Cineworld, the second largest theater operator in the world, is searching for buyer after filing for Chapter 11 bankruptcy last September. This comes after reports that they were in talks with AMC the previous month to sell some of their theaters in North America and Europe. Unfortunately, those talks broke down, and now Cineworld is doubling down on their unwillingness to sell individual assets to their biggest competitor, instead seeking a group sale of all their theaters.
The company released a statement on Tuesday in which they wrote, “in light of recent media reports, Cineworld would like to clarify that neither it nor its advisers have participated in discussions with AMC Entertainment Holdings, Inc. regarding the sale of any of its cinema assets.” They also added, “not initiated and does not intend to initiate a separate marketing process for the sale of any of its assets on an individual basis.”

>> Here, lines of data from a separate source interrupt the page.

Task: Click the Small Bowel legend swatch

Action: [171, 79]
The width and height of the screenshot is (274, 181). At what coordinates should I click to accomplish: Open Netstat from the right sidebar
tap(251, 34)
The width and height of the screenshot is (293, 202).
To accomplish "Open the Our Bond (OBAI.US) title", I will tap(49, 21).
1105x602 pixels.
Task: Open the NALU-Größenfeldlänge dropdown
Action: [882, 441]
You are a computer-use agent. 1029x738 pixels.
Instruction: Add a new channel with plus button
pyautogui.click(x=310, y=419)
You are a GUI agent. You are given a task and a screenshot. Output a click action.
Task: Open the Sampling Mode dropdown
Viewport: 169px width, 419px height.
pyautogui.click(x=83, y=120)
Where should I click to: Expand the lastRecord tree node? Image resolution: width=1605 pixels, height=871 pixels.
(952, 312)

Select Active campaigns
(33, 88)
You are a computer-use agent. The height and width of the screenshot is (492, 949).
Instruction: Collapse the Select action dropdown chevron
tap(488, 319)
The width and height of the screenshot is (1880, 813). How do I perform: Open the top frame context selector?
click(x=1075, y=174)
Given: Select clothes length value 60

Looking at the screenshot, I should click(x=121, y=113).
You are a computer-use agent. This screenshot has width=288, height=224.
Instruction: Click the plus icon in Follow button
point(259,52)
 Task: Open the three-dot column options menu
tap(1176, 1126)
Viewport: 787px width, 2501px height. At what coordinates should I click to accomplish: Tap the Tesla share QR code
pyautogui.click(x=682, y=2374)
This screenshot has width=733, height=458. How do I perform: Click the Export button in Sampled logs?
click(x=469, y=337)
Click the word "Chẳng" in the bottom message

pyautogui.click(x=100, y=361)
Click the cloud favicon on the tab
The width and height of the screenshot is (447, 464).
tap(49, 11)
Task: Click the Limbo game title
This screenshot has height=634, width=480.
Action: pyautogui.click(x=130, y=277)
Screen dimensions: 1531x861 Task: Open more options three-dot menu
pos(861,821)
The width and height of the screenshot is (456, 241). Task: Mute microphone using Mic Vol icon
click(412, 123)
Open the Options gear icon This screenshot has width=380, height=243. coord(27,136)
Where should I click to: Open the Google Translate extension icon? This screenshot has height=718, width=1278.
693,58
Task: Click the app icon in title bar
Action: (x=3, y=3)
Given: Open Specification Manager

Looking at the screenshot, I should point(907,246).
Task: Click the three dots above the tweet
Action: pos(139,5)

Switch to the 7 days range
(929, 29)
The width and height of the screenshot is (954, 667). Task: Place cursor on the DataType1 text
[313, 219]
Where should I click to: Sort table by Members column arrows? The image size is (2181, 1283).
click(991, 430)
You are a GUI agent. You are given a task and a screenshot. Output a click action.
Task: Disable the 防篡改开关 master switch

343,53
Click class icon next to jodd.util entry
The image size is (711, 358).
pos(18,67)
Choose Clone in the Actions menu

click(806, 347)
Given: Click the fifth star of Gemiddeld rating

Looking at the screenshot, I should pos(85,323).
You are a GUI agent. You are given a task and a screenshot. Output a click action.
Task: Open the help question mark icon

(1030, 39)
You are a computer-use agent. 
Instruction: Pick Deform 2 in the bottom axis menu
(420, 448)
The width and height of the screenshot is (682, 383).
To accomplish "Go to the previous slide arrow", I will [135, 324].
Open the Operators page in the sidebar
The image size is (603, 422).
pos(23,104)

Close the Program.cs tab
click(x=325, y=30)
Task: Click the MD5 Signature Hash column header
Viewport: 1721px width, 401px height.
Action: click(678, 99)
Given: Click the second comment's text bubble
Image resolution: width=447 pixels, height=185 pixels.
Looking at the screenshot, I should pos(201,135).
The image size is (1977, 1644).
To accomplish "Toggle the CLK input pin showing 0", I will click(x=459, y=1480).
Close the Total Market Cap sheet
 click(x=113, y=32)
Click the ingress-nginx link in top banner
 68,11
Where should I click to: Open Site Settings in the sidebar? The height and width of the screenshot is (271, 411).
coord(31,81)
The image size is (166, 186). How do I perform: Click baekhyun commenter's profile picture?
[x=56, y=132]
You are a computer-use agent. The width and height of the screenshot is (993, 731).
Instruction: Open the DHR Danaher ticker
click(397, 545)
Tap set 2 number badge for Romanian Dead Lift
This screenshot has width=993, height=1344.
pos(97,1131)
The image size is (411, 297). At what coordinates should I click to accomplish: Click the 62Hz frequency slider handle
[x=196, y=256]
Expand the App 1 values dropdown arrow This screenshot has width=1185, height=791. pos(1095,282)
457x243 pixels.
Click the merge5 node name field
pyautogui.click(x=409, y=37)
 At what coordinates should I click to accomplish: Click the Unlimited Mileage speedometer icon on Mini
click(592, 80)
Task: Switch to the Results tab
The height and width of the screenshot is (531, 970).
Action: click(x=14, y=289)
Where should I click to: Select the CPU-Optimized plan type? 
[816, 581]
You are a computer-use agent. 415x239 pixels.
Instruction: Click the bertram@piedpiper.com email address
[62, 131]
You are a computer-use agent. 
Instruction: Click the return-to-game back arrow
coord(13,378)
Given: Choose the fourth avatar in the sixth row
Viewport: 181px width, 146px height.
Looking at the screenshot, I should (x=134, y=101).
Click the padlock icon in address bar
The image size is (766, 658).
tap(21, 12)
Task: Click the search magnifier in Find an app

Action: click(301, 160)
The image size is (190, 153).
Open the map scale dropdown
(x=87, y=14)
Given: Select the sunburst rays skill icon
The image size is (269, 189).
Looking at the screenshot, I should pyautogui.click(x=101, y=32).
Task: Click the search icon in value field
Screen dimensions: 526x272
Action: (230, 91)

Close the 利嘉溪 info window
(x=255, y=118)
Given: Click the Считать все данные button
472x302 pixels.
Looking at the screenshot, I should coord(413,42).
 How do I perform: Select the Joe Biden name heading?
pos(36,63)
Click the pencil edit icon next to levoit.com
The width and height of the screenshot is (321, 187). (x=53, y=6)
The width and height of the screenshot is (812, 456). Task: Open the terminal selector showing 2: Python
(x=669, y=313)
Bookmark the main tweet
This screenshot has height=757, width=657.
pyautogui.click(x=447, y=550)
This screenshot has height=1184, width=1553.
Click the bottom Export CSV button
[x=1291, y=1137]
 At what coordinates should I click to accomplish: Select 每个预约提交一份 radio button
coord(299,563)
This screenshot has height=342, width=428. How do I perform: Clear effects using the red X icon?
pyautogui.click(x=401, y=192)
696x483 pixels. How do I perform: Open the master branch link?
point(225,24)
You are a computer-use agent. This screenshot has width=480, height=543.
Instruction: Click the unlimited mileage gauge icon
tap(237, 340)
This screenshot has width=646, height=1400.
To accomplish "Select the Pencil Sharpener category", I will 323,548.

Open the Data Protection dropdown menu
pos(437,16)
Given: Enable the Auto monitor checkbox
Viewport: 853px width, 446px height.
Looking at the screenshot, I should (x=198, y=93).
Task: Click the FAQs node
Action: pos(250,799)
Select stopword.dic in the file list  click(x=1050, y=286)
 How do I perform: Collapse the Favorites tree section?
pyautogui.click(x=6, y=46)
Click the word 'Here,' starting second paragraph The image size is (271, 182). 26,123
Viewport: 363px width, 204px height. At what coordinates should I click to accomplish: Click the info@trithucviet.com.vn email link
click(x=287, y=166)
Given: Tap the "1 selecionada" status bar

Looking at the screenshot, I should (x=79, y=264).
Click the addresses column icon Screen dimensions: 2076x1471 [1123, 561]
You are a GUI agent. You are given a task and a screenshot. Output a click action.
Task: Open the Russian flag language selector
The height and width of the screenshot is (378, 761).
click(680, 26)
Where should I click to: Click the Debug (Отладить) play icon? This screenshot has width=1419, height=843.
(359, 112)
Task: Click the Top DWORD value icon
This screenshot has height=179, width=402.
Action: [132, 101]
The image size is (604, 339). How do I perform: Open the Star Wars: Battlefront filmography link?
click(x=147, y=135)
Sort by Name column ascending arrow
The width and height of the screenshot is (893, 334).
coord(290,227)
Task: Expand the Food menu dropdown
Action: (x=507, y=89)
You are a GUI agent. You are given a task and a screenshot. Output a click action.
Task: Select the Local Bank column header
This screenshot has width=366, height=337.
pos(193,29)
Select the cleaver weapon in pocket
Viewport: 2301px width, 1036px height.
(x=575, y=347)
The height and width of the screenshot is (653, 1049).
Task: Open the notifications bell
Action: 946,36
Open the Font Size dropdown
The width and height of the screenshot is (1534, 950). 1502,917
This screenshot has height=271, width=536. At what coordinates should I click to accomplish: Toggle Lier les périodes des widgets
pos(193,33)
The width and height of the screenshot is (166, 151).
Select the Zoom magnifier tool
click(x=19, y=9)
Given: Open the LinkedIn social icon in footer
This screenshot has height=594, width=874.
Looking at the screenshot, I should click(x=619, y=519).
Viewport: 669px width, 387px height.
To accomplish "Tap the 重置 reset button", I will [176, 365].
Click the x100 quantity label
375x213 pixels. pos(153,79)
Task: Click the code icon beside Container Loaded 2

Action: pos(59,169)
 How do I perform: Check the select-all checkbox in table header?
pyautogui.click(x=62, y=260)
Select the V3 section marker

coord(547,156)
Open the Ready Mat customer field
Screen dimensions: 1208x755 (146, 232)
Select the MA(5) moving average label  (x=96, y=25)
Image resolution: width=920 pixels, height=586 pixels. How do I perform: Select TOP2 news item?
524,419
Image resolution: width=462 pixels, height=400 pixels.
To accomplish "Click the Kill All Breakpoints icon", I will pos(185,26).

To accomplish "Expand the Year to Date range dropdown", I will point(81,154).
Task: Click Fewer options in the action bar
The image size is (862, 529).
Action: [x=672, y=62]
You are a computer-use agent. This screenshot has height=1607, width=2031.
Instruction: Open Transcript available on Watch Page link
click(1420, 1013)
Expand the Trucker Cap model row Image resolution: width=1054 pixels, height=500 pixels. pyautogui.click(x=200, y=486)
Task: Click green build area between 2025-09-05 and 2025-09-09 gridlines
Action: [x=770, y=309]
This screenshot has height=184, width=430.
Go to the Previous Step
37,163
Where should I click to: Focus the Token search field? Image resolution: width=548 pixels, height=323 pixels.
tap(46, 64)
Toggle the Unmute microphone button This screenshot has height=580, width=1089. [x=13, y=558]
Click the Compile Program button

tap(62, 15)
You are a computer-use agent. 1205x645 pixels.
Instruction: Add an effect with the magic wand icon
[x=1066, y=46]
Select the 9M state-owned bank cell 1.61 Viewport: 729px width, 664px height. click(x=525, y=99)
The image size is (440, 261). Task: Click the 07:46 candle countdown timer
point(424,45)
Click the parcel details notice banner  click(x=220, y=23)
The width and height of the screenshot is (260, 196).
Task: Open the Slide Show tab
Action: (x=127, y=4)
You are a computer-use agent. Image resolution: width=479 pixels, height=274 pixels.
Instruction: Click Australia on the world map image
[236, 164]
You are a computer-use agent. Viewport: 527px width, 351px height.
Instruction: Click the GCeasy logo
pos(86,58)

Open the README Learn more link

The pandemic battered Cineworld’s finances. The parent company of Regal is accumulating $4.8 billion in debt due to Covid shutdowns. Its finances were further damaged when it failed to acquire Canadian chain Cineplex. The deal falling through led to a lengthy legal battle, leaving Cineworld with a $1 billion compensation bill.
After filing for bankruptcy, Cineworld and key investors started creating reorganization plans. The restructuring talks are still in progress, but the company expects them to result in a “significant dilution of existing equity interests” with “no guarantee of recovery” for interest owners.